Sunday, August 3, 2008

3 Answers for the Second Half of Life

How do you prepare for the second half of your life?  In The Essential Drucker: The Best of Sixty Years of Peter Drucker's Essential Writings on Management, Peter F. Drucker writes about 3 potential paths for the second half of your life.

3 Answers for the Second Half of Your Life
Drucker provides 3 answers for the second half of your life:

1.    Start a Second Career
2.    Develop a Parallel Career
3.    Become a “social entrepreneur”

Start a Second Career
According to Drucker, one path is to start a different career:

The first is actually to start  a second and different career.  Often this means only moving from one kind of organization to another.  Typical are the middle-level American business executives who in substantial numbers move to a hospital or university, or some other nonprofit organization, around age forty-five or forty-eight, when the children are grown and the retirement pension is vested.  In many cases they stay in the same kind of work.  The divisional controller in the big corporation becomes, for instance, controller in a medium-sized hospital.  But there are also a growing number of people who actually move into a different line of work.

Develop a Parallel Career
Drucker writes that another path is a parallel career:

A large and growing number of people – especially people who are very successful in their first careers – stay in the work they have been doing for twenty or twenty-five years.  Many keep on working forty or fifty hours a week in their main and paid job.  Some move from being busy full-time to being part-time employees or become consultants.  But then they create for themselves a parallel job – usually in a non-profit organization – and one that often takes another ten hours of work a week.

Become a “Social Entrepreneur”
Drucker writes another option is to start a non-profit activity:

And then, finally – the third answer – there are the “social entrepreneurs.”  These are usually people who have been very successful in their first profession, as businesspeople, as physicians, as consultants, as university professors.  They love their work, but it no longer challenges them.  In many cases they keep on doing what they have been doing all along, though they spend less and less of their time on it.  But they start another, and usually a nonprofit, activity.

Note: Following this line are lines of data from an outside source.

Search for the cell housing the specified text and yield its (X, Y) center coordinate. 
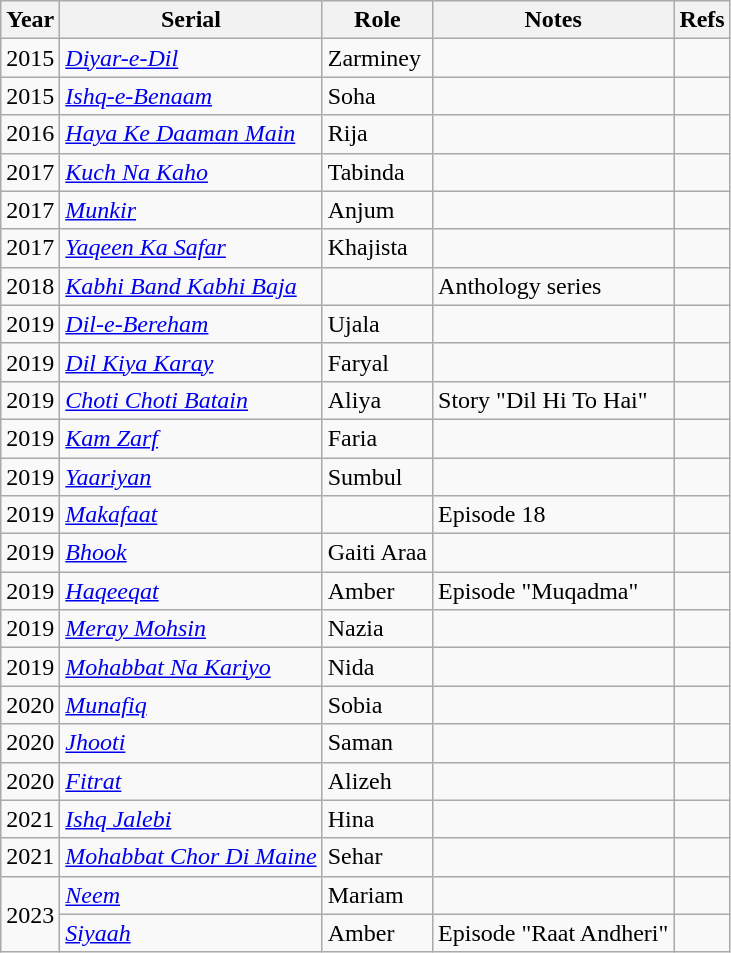
Notes (554, 20)
Yaqeen Ka Safar (191, 248)
Faryal (377, 362)
Hina (377, 819)
Choti Choti Batain (191, 400)
Neem (191, 895)
2016 (30, 134)
Yaariyan (191, 477)
Fitrat (191, 781)
Makafaat (191, 515)
Ishq-e-Benaam (191, 96)
Sumbul (377, 477)
Haya Ke Daaman Main (191, 134)
2023 (30, 914)
Mohabbat Chor Di Maine (191, 857)
Rija (377, 134)
Soha (377, 96)
Refs (702, 20)
Saman (377, 743)
Anthology series (554, 286)
Diyar-e-Dil (191, 58)
Haqeeqat (191, 591)
Faria (377, 438)
Alizeh (377, 781)
Munkir (191, 210)
Kuch Na Kaho (191, 172)
Jhooti (191, 743)
Serial (191, 20)
Anjum (377, 210)
Dil-e-Bereham (191, 324)
Meray Mohsin (191, 629)
Nazia (377, 629)
Ishq Jalebi (191, 819)
Bhook (191, 553)
Sehar (377, 857)
Zarminey (377, 58)
Ujala (377, 324)
Mariam (377, 895)
Munafiq (191, 705)
Siyaah (191, 933)
Kam Zarf (191, 438)
Kabhi Band Kabhi Baja (191, 286)
Aliya (377, 400)
Dil Kiya Karay (191, 362)
Episode 18 (554, 515)
Mohabbat Na Kariyo (191, 667)
Khajista (377, 248)
Episode "Raat Andheri" (554, 933)
Year (30, 20)
Tabinda (377, 172)
Episode "Muqadma" (554, 591)
Gaiti Araa (377, 553)
2018 (30, 286)
Role (377, 20)
Story "Dil Hi To Hai" (554, 400)
Sobia (377, 705)
Nida (377, 667)
Determine the [x, y] coordinate at the center of the cell enclosing the given text.  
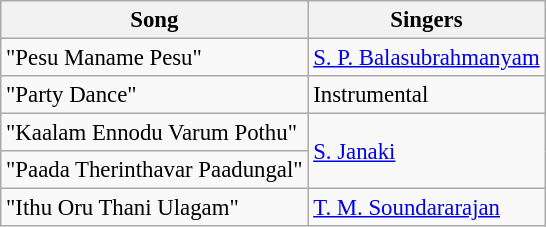
Instrumental [426, 95]
Singers [426, 20]
S. P. Balasubrahmanyam [426, 58]
"Paada Therinthavar Paadungal" [154, 170]
"Party Dance" [154, 95]
Song [154, 20]
"Pesu Maname Pesu" [154, 58]
"Kaalam Ennodu Varum Pothu" [154, 133]
S. Janaki [426, 152]
T. M. Soundararajan [426, 208]
"Ithu Oru Thani Ulagam" [154, 208]
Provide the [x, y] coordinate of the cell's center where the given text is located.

People Who Manage the “Second Half” Will Be the Success Stories
Drucker suggests you can turn the long working-life expectancy into an opportunity for yourself and society:

People who manage the “second half” may always be a minority.  The majority may keep doing what they are doing now, that is, retire on the job, continue being bored, keeping on with their routine, and counting the years until retirement.  But it is this minority, the people who see the long working-life expectancy as an opportunity for themselves and for society, who will increasingly become the leaders and the models.  They, increasingly, will be the “success stories.”

Key Take Aways
Here's my key take aways:

  • Consider whether you'll want to start a second career, a parallel career, or become a "social entrepreneur."
  • Turn the second half of your life into an opportunity.
  • Test the paths you think you'll pick.

2 comments:

Anonymous said...

Hi J.D.

I feel like I'm living the second half of my life and in the process have become the "non traditional age" person of many things. I don't think anyone is "too old" to do anything they set their mind on. By challenging ourselves, age just becomes a number, not a limitation.

P.S. It's great to have you posting to this blog again. I've missed your writings.

J.D. Meier said...

Hey Barbara

I agree -- keeping a growth mindset is the key!

Thanks! It's good to be back and it's great to be missed.